When is it Time to Leave Your Church?

“Now I beseech you, brethren, by the name of our Lord Jesus Christ, that ye all speak the same thing, and that there be no divisions among you; but that ye be perfectly joined together in the same mind and in the same judgment.” -1 Corinthians 1:10

All Christian churches, sects, or denominations have one thing in common: faith in our Lord and Savior Jesus Christ. But once we get past this commonality, our shared religion begins to fracture. How then do we follow Paul’s advice that we “all speak the same thing?” (1 Corinthians 1:10). The answer is simple: the Lord has given us numerous congregations, sects, and denominations to choose from. The question isn’t about finding the one that is right, but the right one for you and your family.

Not every church is right for everyone, and that’s okay. While the Fellowship of Christ generally tries to encourage people to stay in their home churches, this isn’t always practical. Hopefully this list will help you and your family see if/when it’s time to seek an new congregation that all may worship as one in Christ.

1. You Dread Going/Have Lost Passion

As a child, church may feel like a chore; but as an adult it should be a place of community. This isn’t to say that worship should be entertaining. Rather, as more mature Christians, we should find services edifying (See Acts 9:31, Ephesians 4:15-16, & 1 Thessalonians 5:11). Edifying here means it helps you to grow spiritually. A good book, conversation, or program can help you to grow intellectually. Worship services should feed your soul. If you and/or your family is attending a congregation where attendance has become more of a duty than a spiritual meal, it may be time to prayerfully look elsewhere for your spiritual needs.

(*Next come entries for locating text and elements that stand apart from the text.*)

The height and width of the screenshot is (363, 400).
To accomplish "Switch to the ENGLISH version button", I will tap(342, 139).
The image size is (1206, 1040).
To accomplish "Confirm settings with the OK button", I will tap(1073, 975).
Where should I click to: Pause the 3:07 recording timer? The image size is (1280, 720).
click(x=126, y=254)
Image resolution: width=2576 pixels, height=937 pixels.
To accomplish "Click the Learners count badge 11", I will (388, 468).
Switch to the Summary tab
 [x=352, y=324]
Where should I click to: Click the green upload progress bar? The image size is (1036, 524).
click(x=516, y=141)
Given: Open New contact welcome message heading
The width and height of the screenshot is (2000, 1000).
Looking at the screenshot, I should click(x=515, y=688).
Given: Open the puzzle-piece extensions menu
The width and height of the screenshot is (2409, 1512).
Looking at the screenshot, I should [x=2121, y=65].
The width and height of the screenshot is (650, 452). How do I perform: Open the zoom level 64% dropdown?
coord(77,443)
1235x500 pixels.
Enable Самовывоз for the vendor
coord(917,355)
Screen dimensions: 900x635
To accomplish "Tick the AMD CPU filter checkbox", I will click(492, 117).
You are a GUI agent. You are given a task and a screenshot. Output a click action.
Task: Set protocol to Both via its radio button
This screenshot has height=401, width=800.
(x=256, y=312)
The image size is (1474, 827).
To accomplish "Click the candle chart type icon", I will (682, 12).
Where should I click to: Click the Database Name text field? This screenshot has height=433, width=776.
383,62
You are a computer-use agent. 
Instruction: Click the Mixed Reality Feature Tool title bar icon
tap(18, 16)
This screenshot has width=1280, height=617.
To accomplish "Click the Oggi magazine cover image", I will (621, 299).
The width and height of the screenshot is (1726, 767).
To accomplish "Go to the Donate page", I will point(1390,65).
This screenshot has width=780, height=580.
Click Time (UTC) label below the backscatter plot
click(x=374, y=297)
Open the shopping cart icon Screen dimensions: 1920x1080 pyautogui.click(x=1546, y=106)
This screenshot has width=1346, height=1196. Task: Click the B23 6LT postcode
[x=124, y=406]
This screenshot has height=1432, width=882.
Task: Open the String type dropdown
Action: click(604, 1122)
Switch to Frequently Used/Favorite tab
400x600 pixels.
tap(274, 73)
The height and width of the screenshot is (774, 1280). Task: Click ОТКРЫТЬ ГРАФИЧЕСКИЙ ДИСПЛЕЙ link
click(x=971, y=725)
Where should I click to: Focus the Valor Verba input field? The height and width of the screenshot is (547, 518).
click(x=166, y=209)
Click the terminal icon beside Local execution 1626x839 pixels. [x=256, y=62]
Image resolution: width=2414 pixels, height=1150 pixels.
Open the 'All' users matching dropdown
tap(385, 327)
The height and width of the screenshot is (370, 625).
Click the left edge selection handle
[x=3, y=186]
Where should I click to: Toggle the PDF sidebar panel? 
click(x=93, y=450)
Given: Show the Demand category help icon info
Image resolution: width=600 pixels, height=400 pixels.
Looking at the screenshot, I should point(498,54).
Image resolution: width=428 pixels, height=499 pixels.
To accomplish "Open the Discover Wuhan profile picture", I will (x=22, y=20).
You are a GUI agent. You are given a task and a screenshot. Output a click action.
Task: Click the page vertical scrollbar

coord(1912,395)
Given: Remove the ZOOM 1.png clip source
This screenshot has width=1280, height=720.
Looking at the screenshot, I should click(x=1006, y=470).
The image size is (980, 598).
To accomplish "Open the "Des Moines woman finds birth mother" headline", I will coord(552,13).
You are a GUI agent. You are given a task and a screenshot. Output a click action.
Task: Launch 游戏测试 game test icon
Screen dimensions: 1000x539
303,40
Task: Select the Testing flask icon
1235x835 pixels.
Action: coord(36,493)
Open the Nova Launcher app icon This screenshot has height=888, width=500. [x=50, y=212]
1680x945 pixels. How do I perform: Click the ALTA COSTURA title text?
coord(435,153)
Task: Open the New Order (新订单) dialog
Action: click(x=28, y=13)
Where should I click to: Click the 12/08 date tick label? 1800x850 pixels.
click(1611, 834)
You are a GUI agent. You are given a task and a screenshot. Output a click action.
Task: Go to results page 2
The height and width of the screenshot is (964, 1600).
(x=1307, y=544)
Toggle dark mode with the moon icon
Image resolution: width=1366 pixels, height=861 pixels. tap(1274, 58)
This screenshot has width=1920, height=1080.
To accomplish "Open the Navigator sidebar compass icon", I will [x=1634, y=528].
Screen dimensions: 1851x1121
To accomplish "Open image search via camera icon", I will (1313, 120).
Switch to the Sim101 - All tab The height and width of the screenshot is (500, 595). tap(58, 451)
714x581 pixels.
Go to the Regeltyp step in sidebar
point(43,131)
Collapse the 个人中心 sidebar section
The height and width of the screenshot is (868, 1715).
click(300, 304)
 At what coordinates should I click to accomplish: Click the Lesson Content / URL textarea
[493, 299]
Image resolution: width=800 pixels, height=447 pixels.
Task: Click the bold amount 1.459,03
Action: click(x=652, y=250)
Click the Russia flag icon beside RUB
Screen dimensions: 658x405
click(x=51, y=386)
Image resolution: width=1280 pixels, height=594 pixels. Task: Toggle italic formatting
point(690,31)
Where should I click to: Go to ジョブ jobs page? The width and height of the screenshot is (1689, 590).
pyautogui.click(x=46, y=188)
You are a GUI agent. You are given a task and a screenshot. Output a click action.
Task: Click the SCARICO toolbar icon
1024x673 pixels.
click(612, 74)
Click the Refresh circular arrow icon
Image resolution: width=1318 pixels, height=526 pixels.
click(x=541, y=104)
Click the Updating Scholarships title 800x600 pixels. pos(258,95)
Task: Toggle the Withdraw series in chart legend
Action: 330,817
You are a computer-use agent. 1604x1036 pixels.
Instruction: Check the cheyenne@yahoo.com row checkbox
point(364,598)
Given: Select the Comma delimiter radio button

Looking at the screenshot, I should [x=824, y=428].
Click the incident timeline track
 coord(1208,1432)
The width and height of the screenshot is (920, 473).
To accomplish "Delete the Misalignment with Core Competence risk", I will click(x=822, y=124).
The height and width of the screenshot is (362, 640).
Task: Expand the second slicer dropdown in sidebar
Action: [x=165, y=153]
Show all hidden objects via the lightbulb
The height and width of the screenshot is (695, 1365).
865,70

2. You Feel Like You Don’t Belong

It’s okay to feel like a fish out of water in a new church or congregation. But once you’ve found your rhythm, that should go away. If it doesn’t, the question of why should be asked. Is it a cultural difference? A theological difference? People too cliquish? Something else? These may be superficial, yet relevant reasons to find a new church. Maybe it’s something you cannot put your finger on, but it is there. That could be the Holy Spirit telling you that you are needed elsewhere (See Ephesians 2:10, 1 Peter 5:6-7, & 1 Nephi 1:65 RAV, 3:7 OPV). This is a more difficult, but an important question to address none the less. Sometimes we just don’t feel like we fit in anywhere. Be sure to pray on this and see where God needs you.

3. Spiritual Shaming

While it is the job of religious leaders to, well… lead… people to Christ, there are good ways and bad ways to go about it. Spiritual shaming is one that hurts both those shamed and those observing the shaming. We can invite people to Christ, but after that we let God tell them what to do. As Joseph Smith Jr. said: “I teach them correct principles and they govern themselves” (quote traditionally attributed to Joseph Smith Jr.). This doesn’t mean that just anything goes, but churches that openly attack others or groups of others in an open spirit of contention creates “enemies of righteousness” out of God’s children (See Proverbs 13:10, 1 Timothy 6:3-5, & 3 Nephi 5:30-31 RAV, 11:29-30 OPV). While it is recommended that we reach out to leaders of such denominations and share our concerns, if the spirit of contention isn’t withdrawn, then it may be time to leave in peace.

4. Differing Theology

While it is true that we should avoid spiritual shaming, that doesn’t mean that everyone will agree with everyone on everything. In the Latter Day Saint movement marriage, sexuality, revelations, and even the nature of God are very heated and much debated topics. This is where theological differences (or better said, different opinions)  may cause friction in a congregation. If the passion for these topics gets too high, one may be better served in Christ to love their neighbors and move on to another congregation (See Mark 9:38-41, Titus 3:9, & Moroni 7:2-18 RAV, 7:2-19 OPV). This shouldn’t be done out of contempt, in in the spirit of love and unity. It is okay to agree to disagree on theologies.

What Not to Do

These four topics are merely the tip of the iceberg, but they are a good start if you are questioning leaving your current church. Remember what Mormon said to his son, Moroni:

“Wherefore, I beseech of you, brethren, that ye should search diligently in the light of Christ, that ye may know good from evil; and if ye will lay hold upon every good thing and condemn it not, ye certainly will be a child of Christ.” -Moroni 7:18 RAV, 7:19 OPV

If we feel the spiritual prompting to move to another church, we must do so in peace. We shouldn’t bring contention into a denomination as we are leaving it, or take that contention with us into a new denomination. As Christians, we are bridge builders, not wall builders. We have been taught to love our enemies, and our brothers and sisters in Christ should never be seen as such (See Matthew 5:21-26, 43-48, & 3 Nephi 5:69-75, 89-92 RAV; 12:21-26, 43-48 OPV). It we are to love our enemies, then surely we should love our fellow believers in Christ. When the Lord brings us to a new congregation, a new church, we should take the opportunity God has given us to share the good found in the places we have been, that we may all be one in Christ.